Kaydon Corporation (NYSE:KDN) today announced its results for the second fiscal quarter ended June 30, 2012.
Sales in the second fiscal quarter of 2012 were $124.4 million, compared to sales of $122.0 million in the second quarter of 2011. The negative effects of foreign currency translation impacted sales by $2.4 million during the quarter.
Diluted earnings per share was $.36 in the second quarter of 2012 compared to $.43 in the second quarter of 2011. Adjusted earnings per share, as defined below, was $.42 in the second quarter of 2012, compared to $.48 in the second quarter of 2011.
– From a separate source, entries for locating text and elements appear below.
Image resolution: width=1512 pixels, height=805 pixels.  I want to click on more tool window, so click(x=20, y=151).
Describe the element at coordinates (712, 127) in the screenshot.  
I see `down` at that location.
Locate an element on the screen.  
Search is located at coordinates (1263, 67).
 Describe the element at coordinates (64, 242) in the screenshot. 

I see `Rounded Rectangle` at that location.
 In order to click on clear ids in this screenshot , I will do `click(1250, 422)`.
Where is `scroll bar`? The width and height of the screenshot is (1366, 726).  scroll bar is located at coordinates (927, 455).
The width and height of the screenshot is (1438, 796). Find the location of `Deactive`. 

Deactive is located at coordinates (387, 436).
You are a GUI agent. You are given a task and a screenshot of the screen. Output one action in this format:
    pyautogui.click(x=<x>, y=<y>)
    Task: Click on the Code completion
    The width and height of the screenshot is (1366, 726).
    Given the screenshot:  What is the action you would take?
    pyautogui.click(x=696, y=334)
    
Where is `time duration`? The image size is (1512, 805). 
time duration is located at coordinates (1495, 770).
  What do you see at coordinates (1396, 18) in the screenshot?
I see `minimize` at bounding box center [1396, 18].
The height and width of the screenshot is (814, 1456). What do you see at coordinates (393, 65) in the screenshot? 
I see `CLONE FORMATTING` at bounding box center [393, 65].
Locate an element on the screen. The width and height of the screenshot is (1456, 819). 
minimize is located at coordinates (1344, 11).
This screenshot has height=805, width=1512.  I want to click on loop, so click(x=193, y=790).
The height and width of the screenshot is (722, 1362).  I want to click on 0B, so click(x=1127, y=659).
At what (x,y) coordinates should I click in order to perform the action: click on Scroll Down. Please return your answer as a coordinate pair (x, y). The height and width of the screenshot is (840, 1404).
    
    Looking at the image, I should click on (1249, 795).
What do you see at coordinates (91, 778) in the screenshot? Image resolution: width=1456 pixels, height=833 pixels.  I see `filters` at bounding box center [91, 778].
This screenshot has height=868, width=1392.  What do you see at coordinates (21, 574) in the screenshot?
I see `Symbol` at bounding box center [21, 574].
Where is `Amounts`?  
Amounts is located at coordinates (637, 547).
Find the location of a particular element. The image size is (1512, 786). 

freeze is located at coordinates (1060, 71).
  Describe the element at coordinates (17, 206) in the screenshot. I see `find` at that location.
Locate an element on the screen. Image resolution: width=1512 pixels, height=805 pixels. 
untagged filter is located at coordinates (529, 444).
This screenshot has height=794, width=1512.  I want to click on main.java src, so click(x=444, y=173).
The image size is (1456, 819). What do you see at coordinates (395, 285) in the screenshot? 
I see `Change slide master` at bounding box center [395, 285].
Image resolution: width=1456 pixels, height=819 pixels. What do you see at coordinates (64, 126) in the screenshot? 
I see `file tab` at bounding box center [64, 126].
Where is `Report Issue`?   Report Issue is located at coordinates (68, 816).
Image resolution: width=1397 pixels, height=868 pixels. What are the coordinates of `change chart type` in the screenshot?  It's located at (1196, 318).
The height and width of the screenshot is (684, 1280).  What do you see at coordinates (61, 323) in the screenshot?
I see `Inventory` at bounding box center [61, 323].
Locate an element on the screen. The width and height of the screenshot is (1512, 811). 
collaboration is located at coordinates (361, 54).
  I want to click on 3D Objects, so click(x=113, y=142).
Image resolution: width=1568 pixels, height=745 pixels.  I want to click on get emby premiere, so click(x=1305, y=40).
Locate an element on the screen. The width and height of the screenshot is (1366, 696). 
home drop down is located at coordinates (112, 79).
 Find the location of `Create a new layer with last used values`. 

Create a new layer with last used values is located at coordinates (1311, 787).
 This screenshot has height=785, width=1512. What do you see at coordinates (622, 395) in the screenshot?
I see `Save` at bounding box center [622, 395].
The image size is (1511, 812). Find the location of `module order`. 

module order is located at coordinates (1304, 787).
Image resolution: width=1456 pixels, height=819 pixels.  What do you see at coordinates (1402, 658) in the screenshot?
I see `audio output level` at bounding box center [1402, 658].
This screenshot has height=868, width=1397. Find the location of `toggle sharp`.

Adjusted EBITDA, was $27.3 million, or 22.0 percent of sales, during the second quarter of 2012, compared to $30.1 million, or 24.6 percent of sales, during the second quarter of 2011.
This press release includes certain non-GAAP measures, including Adjusted net income, Adjusted earnings per share, EBITDA, Adjusted EBITDA and free cash flow. Readers should refer to the attached Reconciliation of Non-GAAP Measures exhibit for the reconciliations of the applicable GAAP measures to the non-GAAP measures presented.
Adjustments to GAAP results include certain items management considers in evaluating operating performance in each period. During the second quarter of 2012, such adjustments included $1.6 million of acquisition-related costs incurred primarily in connection with the recently completed Fabreeka acquisition and $1.1 million of non-cash amortization of previously incurred net actuarial losses related to postretirement benefit plans.
James O’Leary, Chairman and Chief Executive Officer commented, “The most recent quarter was unfavorably impacted by continuing global economic weakness, which combined with our proactive response to manage inventory levels, led to unfavorable comparisons relative to last year’s second quarter.
“The economic environment in Europe, and to a lesser extent Asia, continued to soften in the second quarter of 2012, affecting both business in these regions and exports to them. This impacted several of our businesses, notably those that service the high margin industrial machinery markets. In the United States, we saw slower growth than expected as orders placed for immediate shipment were impacted unfavorably affecting mix and marginal profitability in our largest segment, Friction Control.